-- Begin DATA EXTRACT --

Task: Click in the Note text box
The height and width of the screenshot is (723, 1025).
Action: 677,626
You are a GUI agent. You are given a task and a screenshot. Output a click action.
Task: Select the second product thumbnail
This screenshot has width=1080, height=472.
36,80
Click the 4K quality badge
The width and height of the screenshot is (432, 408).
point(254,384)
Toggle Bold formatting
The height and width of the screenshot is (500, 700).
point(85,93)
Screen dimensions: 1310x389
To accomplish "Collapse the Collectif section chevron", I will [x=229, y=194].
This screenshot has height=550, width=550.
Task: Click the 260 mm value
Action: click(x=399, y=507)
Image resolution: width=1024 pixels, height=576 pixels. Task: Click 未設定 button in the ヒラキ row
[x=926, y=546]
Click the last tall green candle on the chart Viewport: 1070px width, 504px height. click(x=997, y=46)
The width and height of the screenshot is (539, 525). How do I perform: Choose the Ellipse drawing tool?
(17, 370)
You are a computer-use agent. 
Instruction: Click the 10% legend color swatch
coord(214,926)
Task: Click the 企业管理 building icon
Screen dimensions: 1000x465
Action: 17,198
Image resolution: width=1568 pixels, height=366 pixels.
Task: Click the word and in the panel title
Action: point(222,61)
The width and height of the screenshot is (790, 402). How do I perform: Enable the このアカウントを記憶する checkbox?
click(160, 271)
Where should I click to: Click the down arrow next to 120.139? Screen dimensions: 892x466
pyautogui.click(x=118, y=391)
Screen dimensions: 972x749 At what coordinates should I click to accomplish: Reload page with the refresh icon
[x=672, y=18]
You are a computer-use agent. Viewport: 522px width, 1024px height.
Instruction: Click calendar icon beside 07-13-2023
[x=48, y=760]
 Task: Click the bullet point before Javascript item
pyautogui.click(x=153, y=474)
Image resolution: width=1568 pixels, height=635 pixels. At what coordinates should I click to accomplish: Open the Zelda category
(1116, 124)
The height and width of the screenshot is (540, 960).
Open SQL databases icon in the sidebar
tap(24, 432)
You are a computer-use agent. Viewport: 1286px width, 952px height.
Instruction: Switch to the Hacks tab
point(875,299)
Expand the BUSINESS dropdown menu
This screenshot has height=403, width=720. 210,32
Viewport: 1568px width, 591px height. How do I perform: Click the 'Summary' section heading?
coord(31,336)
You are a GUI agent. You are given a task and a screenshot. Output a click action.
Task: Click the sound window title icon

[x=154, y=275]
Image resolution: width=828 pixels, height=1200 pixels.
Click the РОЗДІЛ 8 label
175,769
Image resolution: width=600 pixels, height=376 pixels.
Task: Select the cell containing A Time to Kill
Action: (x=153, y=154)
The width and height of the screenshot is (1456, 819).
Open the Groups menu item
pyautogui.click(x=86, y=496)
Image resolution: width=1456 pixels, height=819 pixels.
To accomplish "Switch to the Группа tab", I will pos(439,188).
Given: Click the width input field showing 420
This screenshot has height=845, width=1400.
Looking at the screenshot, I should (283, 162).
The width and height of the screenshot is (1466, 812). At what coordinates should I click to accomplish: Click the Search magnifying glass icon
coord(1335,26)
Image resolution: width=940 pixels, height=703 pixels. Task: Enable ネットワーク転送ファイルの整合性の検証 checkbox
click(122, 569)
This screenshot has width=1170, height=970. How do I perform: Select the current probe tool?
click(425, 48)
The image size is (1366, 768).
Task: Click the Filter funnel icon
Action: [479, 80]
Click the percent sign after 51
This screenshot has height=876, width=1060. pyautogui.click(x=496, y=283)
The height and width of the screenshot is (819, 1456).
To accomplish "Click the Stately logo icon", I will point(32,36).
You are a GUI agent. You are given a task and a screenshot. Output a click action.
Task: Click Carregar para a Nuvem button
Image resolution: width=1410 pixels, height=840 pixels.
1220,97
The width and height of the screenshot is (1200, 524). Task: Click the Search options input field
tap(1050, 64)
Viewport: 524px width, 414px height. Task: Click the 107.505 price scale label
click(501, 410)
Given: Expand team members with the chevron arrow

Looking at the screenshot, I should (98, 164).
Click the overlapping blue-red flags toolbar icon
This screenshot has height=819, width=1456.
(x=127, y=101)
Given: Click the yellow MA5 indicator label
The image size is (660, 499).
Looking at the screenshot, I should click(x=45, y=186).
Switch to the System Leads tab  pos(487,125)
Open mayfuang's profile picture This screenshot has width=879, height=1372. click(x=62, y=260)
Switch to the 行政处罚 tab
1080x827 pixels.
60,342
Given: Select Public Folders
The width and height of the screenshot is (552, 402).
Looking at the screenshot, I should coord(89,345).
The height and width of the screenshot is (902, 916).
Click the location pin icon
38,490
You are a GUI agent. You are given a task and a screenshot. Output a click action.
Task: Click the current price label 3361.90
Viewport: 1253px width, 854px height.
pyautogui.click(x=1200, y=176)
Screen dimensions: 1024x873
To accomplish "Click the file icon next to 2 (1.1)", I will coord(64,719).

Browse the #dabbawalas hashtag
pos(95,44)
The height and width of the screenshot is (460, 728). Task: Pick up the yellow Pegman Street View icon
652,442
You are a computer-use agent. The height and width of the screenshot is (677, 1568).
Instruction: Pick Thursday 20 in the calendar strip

-- End DATA EXTRACT --

_WHAT YOU HAVE TO DO_.
Copy the items word for word, beginning at the line that contains "The width and height of the screenshot is (1200, 524)." and stopping after the line that contains "(x=127, y=101)".

_ANSWER TO THE TASK_.
The width and height of the screenshot is (1200, 524). Task: Click the Search options input field
tap(1050, 64)
Viewport: 524px width, 414px height. Task: Click the 107.505 price scale label
click(501, 410)
Given: Expand team members with the chevron arrow

Looking at the screenshot, I should (98, 164).
Click the overlapping blue-red flags toolbar icon
This screenshot has height=819, width=1456.
(x=127, y=101)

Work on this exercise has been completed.